* [Stated problem A]: Can you condense the paragraph beginning "I think the problem you will encounter" in the polygamy discussion below while keeping its main facts?

* [Extract provided]:
I think the problem you will encounter, in looking for how people feel in these situations, is that people feel very differently in these situations. Some feel they are fulfilling a religious obligation, some feel betrayed, some feel relived, and some feel abused. It depends on the individuals involved. At best we can generalize, and say most feel X. But, because sociology is a relatively new discipline and since such arrangements are illegal most places today, there is little to no data from which to extrapolate. So I suspect that it will be hard if not impossible to find appropriately verifiable evidence to support general claims about the feelings of those involved. I certainly couldn’t find any—however, if you (or anyone else can) I’d be very interested to see it.--Reginod 09:41, 20 March 2007 (EDT)
Perhaps I should have asked what the Church said they should feel. The demographic statistics and the official Mormon teaching might well survive, even if we can't quote newspaper interviews with any first wives. --Scott 10:14, 20 March 2007 (EDT)
I don’t know about the early Mormon Church in particular—but that could probably be found. I do know that the modern Fundamentalist Church of Latter day Saints (Warren Jeffs’ group) teaches that all brides (1st, 2nd, 3rd etc.) are entering a holy union ordained by God himself, through His Prophet, and that they should feel great joy. I suspect that in most cultures where polygamy is the rule rather than the exception the additional spouses don’t give it much thought—that’s just the way life is, and it is natural that they should wed as they do (most cultures see their way of doing things as the natural way to do things), but I’m not sure I could find any good data on that—so at the moment I’ll put this on the talk page as my own speculation. --Reginod 09:26, 21 March 2007 (EDT)
I guess it makes the decision of which childhood sweetheart to marry simpler - just marry both! --Scott 17:44, 21 March 2007 (EDT)

See below, Scott. Whenever the opportunity arises, I advise young Christian "dating singles" that if you intend to have sex, you HAVE married! Better then to marry both, or at least understand that "putting away" one is not a Biblical option. --MarkC 15:20, 8 August, 2007 (MDT)

contemporary patriarchal polygyny

There are increasing numbers of patriarchal or Messianic Christians who practice polygyny in America today, as well as in Europe. A web search on those terms should provide a number of links and references, although I will add a few which are current below.

* [Extracted information]:
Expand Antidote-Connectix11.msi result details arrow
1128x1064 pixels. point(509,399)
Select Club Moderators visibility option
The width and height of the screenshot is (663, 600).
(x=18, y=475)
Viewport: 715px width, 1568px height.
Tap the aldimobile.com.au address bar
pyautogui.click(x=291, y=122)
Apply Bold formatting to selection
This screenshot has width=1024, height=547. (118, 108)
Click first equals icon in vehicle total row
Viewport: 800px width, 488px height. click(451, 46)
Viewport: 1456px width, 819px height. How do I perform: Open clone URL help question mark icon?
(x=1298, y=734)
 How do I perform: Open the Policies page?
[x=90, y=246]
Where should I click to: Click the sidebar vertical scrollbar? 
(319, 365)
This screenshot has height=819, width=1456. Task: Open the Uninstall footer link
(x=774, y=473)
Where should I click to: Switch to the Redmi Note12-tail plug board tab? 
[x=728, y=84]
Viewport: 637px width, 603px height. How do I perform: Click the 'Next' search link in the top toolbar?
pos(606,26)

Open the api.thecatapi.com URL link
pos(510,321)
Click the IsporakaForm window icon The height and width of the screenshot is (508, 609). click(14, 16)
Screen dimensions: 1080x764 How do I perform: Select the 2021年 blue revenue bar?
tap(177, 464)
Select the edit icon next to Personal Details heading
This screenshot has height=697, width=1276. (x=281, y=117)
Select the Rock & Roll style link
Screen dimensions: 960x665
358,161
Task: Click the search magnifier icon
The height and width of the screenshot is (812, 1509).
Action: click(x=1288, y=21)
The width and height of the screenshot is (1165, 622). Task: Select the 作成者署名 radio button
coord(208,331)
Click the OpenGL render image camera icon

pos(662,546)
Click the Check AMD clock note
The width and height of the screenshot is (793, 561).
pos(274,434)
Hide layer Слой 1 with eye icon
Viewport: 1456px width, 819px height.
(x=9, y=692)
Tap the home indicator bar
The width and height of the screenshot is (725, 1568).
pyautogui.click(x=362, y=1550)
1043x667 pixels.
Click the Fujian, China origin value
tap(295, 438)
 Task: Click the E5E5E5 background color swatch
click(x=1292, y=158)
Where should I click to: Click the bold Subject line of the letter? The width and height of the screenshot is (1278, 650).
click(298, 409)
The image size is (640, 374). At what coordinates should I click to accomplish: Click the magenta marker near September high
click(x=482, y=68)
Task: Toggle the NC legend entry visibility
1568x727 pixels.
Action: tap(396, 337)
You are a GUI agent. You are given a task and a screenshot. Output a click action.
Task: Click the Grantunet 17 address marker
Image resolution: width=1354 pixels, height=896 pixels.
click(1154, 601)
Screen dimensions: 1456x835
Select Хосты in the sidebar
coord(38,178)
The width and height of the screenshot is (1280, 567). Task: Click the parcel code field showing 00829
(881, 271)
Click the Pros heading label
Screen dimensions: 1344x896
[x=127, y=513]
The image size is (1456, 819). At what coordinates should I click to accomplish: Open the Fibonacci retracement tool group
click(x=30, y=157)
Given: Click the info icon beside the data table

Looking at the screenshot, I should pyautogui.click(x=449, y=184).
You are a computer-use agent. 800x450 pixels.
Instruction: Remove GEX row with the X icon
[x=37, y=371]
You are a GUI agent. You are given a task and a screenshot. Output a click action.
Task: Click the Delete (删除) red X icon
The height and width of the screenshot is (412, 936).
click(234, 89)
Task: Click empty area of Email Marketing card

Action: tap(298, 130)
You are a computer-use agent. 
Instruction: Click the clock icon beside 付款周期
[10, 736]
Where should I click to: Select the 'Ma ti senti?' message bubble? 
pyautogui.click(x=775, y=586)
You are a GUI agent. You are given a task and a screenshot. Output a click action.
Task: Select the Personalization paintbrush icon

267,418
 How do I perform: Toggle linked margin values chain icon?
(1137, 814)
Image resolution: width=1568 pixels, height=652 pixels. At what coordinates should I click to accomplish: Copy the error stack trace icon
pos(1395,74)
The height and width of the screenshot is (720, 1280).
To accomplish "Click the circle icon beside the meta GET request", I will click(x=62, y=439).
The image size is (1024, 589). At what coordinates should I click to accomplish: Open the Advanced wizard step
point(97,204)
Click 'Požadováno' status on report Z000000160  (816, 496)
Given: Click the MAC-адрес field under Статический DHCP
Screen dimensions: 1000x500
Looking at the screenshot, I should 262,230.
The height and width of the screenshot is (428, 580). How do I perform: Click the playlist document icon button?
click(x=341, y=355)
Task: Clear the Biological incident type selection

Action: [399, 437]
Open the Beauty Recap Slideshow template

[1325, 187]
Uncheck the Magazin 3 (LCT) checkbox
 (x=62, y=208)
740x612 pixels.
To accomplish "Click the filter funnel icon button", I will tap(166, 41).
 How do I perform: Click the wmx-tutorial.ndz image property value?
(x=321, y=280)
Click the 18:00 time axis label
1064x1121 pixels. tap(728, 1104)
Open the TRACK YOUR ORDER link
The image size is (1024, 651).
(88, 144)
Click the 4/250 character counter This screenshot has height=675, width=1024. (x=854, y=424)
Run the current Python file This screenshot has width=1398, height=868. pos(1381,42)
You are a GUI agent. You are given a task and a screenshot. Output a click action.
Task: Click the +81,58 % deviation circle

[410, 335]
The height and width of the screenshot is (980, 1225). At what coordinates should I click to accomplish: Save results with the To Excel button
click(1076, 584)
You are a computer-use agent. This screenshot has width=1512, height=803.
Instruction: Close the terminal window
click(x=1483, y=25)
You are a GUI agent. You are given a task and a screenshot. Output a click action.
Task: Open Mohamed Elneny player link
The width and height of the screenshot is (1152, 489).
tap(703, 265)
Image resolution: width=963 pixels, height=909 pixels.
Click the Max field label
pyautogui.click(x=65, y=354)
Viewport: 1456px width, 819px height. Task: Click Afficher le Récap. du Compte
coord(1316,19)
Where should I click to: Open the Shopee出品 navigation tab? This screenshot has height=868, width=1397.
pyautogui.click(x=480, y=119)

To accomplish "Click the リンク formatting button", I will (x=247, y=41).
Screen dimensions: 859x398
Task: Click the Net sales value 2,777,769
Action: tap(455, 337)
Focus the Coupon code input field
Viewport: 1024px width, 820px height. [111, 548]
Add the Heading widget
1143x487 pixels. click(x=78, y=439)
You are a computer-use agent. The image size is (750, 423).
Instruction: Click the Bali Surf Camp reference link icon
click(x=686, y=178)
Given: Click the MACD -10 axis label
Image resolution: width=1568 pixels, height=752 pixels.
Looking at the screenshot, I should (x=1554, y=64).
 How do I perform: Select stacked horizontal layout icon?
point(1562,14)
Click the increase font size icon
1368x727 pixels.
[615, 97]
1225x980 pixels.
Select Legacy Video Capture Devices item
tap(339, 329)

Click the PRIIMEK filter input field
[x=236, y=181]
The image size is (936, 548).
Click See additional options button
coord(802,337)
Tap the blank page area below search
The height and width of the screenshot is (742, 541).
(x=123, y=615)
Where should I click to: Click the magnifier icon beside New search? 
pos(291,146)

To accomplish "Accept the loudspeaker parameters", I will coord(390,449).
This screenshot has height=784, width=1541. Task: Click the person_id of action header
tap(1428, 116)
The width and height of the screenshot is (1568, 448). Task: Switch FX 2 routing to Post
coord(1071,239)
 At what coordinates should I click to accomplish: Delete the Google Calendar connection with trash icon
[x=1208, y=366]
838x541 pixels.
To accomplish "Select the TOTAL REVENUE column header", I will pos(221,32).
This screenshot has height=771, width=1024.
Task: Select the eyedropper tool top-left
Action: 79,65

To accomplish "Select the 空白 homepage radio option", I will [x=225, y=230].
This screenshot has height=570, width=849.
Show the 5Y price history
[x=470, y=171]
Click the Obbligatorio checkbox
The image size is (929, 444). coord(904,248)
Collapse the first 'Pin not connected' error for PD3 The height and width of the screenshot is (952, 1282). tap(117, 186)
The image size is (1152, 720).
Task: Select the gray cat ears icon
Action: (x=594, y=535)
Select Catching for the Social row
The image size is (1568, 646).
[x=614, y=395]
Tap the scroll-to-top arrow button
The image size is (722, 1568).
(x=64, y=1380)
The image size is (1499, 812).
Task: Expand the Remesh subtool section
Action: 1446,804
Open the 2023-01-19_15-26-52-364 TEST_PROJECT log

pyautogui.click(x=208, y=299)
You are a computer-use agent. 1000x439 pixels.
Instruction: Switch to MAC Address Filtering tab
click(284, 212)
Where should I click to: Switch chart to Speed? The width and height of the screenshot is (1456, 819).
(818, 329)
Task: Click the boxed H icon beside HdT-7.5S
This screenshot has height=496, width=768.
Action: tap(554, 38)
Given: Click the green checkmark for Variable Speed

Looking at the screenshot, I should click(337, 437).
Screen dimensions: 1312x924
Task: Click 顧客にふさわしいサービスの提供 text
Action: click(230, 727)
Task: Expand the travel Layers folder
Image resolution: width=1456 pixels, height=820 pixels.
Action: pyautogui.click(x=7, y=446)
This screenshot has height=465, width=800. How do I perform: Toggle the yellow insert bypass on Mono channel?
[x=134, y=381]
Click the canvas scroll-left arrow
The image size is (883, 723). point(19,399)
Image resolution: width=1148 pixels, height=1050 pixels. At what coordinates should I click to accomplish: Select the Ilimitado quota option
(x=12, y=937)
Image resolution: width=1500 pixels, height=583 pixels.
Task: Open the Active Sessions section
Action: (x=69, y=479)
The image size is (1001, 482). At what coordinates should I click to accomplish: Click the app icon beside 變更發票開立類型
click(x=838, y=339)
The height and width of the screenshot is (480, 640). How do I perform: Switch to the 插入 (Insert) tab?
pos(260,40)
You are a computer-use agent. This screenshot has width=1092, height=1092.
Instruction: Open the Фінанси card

* [Stated problem B]: Can you filter the records above down to every line that contains the word "selection", with case counting?

* [Final answer A]: People in these arrangements feel very differently depending on the individuals: some feel they are fulfilling a religious obligation, and others feel betrayed, relieved or abused. At best one could say most feel a certain way, but there is little to no data to draw on. Sociology is a relatively new discipline, and such arrangements are illegal in most places today. Verifiable evidence for general claims about the feelings of those involved will therefore be hard if not impossible to find. The writer found none but would be very interested to see any that someone else finds.

* [Final answer B]:
Apply Bold formatting to selection
Task: Clear the Biological incident type selection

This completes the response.